Contrabando en México: Un Dilema entre lo Legal y lo Ilegal
Como en ninguna otra parte del mundo, México enfrenta un fenómeno único en el ámbito del contrabando: la distinción entre contrabando “legal” o “técnico” y el contrabando “bronco”.
El contrabando técnico se sustenta en la falsificación de documentos y la manipulación administrativa para introducir mercancías, evitando parcial o totalmente el pago de impuestos. En contraste, el contrabando bronco implica la importación de bienes sin el control aduanero correspondiente, dificultando su rastreo y regulación. Aunque la atención se ha centrado últimamente en el contrabando de gasolina, el sector textil y del calzado siguen siendo protagonistas de esta problemática.
Recientemente, el gobierno mexicano anunció una tarifa mínima del 25% al calzado importado bajo el programa IMMEX, debido a la alarmante entrada de 40 millones de pares de zapatos asiáticos en los últimos tres años. Este dato es particularmente relevante en un país que comercializa aproximadamente 300 millones de pares de zapatos anualmente, de los cuales 120 millones son producidos en México, mientras que el resto se importa principalmente de Asia.
La importancia de esta medida se hace evidente al considerar que las importaciones a través del programa IMMEX han crecido más de 24 veces en volumen y 12 veces en valor entre 2021 y 2024. Este crecimiento explosivo plantea preguntas sobre una posible intervención del crimen organizado, así como la falta de respuesta por parte del gobierno ante un problema que ha crecido de manera acelerada y que sigue afectando a la industria nacional.
Sin embargo, establecer aranceles no es suficiente. Esto es solo una parte de un problema mucho más complejo. Es necesario abordar otros mecanismos del contrabando técnico y aumentar los esfuerzos para combatir el contrabando bronco. A la luz de las medidas recientes contra plataformas como Temu y Shein, se observa un avance notable en el combate al contrabando técnico, aunque el desafío del contrabando bronco persiste, con testimonios que indican la llegada clandestina de mercancía al país.

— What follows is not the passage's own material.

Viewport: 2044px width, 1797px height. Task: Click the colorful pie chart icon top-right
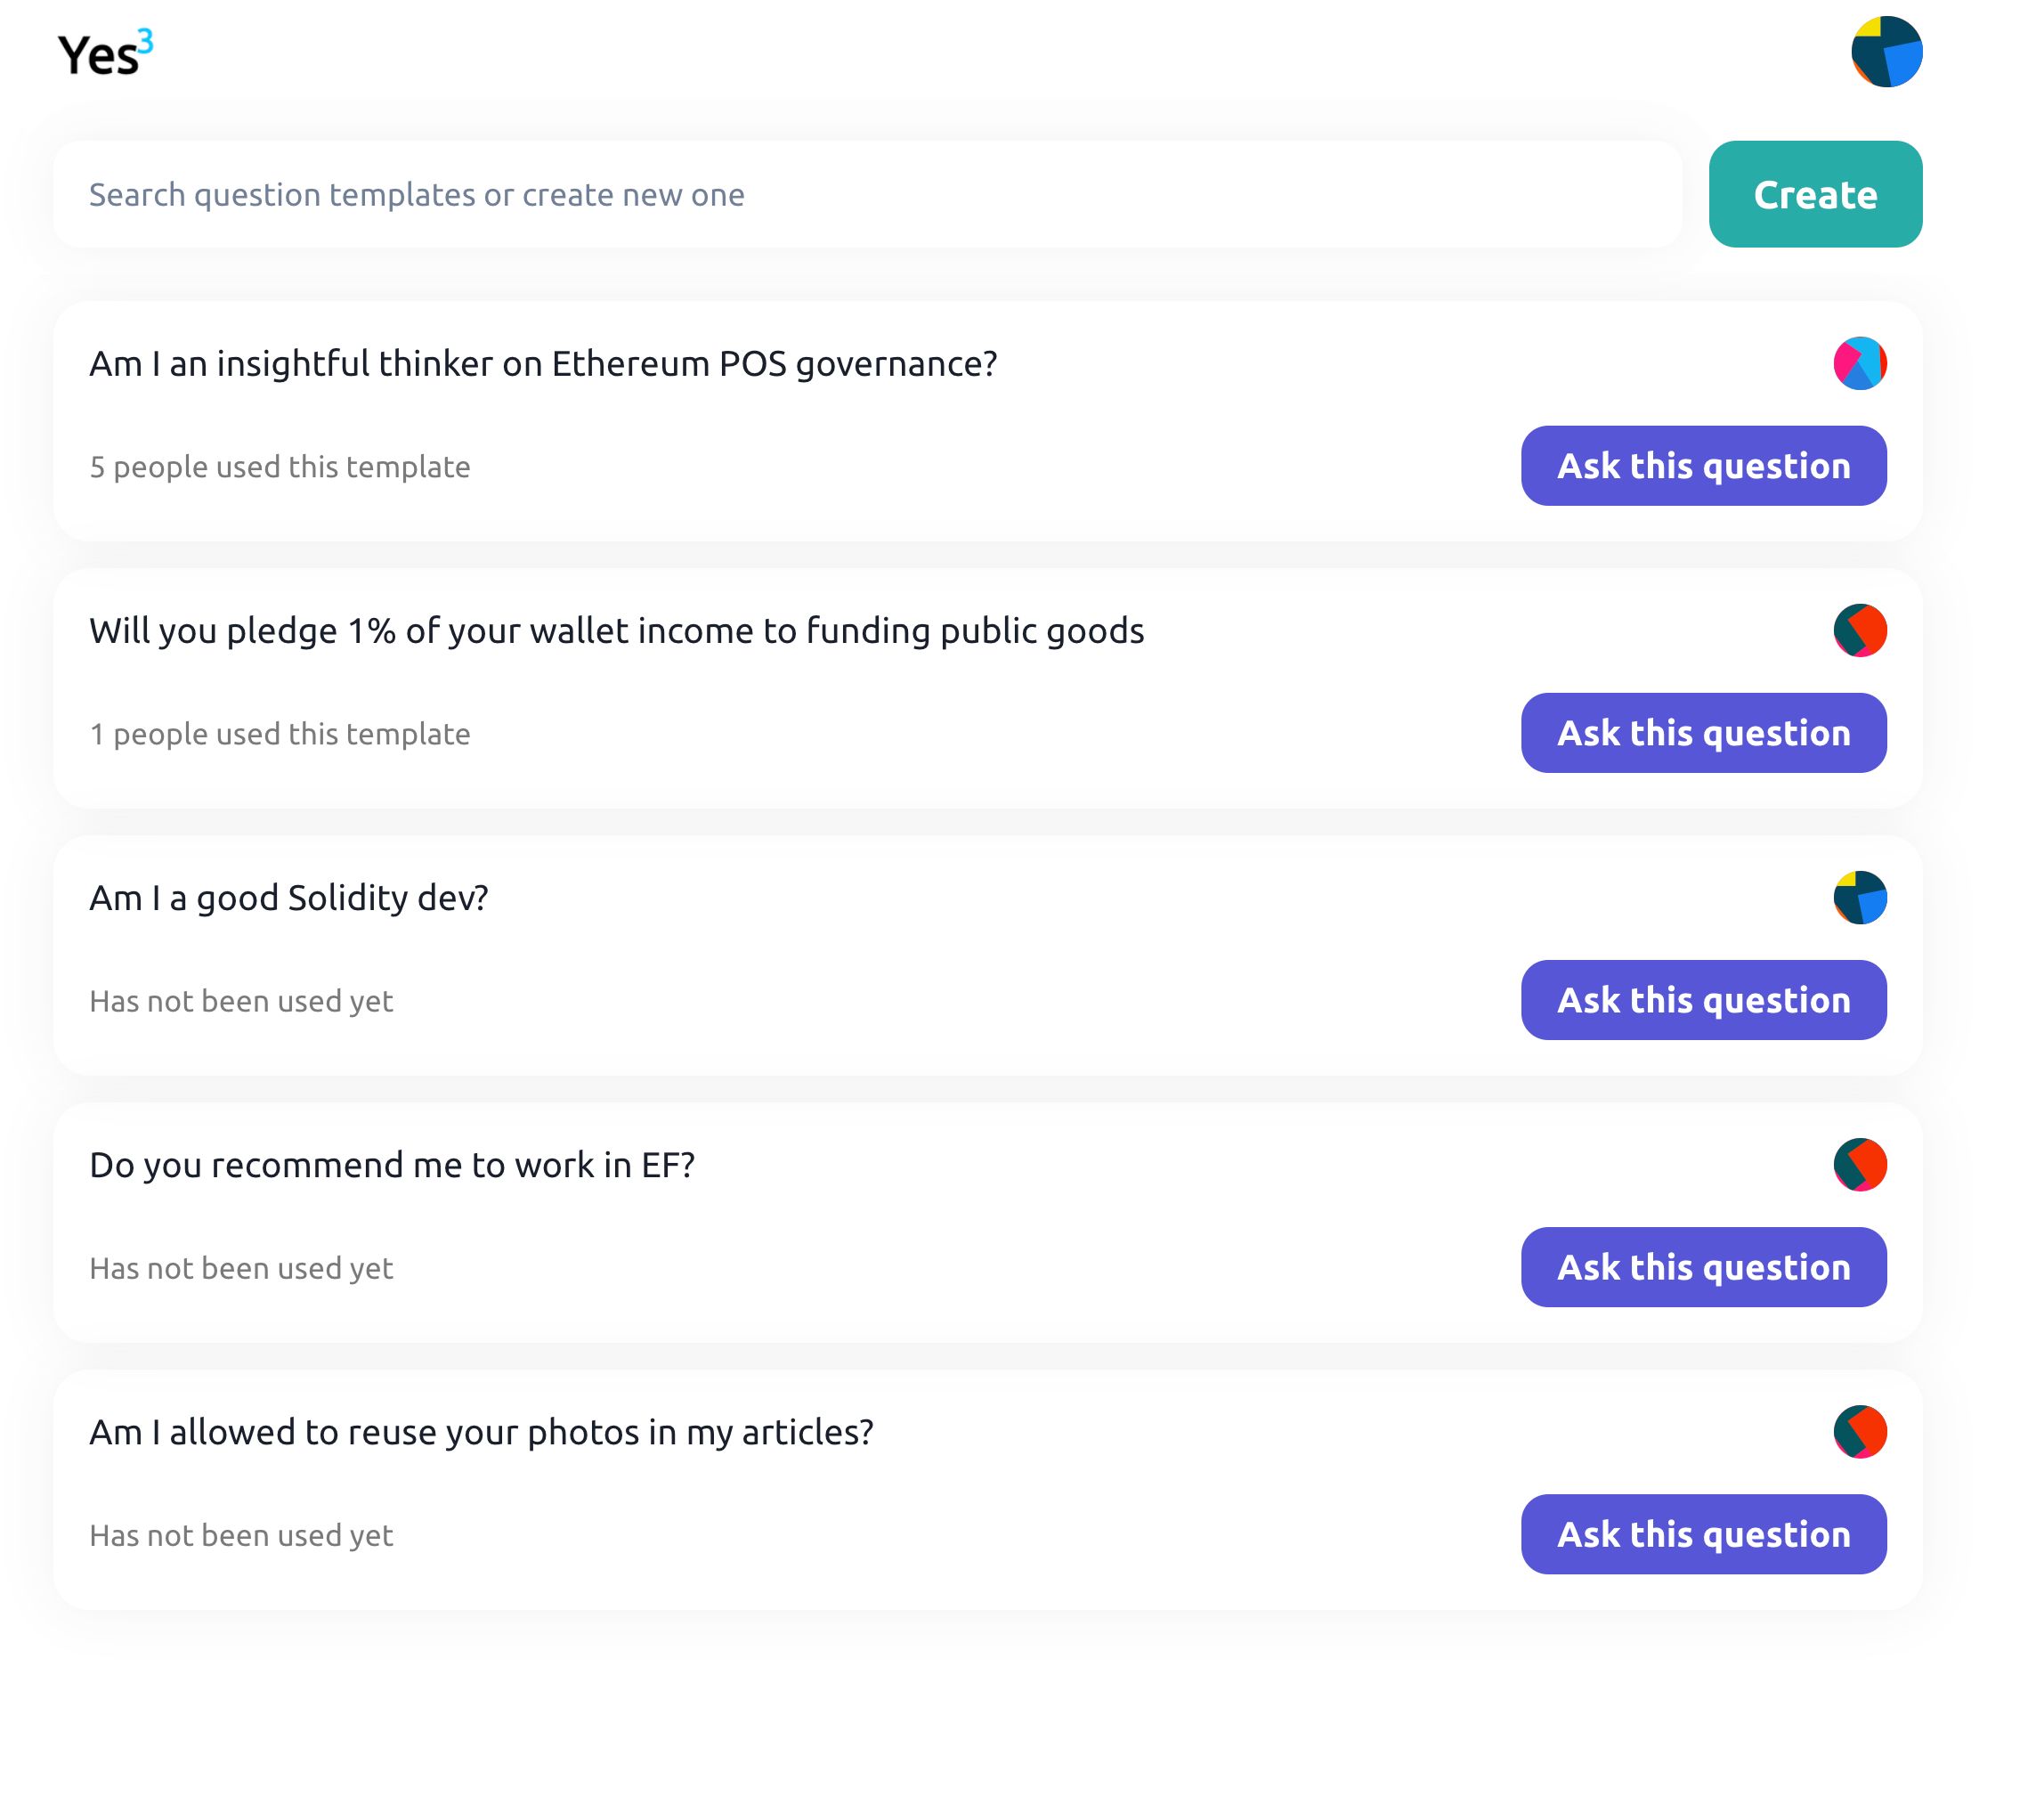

Las acciones del gobierno deben interpretarse también como un gesto hacia Estados Unidos, especialmente durante un periodo de 90 días en que se han pausado los aranceles. A medida que México busca fortalecer sus relaciones comerciales, es vital combatir el contrabando, no solo para satisfacer demandas externas, sino también para proteger a las industrias, empresas y empleos nacionales.
El contrabando representa un reto para la política pública en México, donde no solo se deben enfrentar grupos criminales, sino también desarrollar políticas industriales robustas para el siglo XXI. El sector del calzado y la industria textil necesita un impulso integral que incluya capital humano, tecnología, y estrategias de marca innovadoras para competir a nivel mundial. Los mercados de ropa y accesorios, que representan entre 6,000 y 8,000 millones de dólares, presentan una oportunidad valiosa que crece anualmente casi un 5%.
Así, la lucha contra el contrabando debe verse no solo como una medida de control, sino como un paso hacia el fortalecimiento de la economía nacional y la promoción de prácticas comerciales justas y transparentes. En este contexto, las decisiones y estrategias que se implementen tendrán repercusiones significativas en la capacidad de México para proteger y revitalizar sus industrias internas.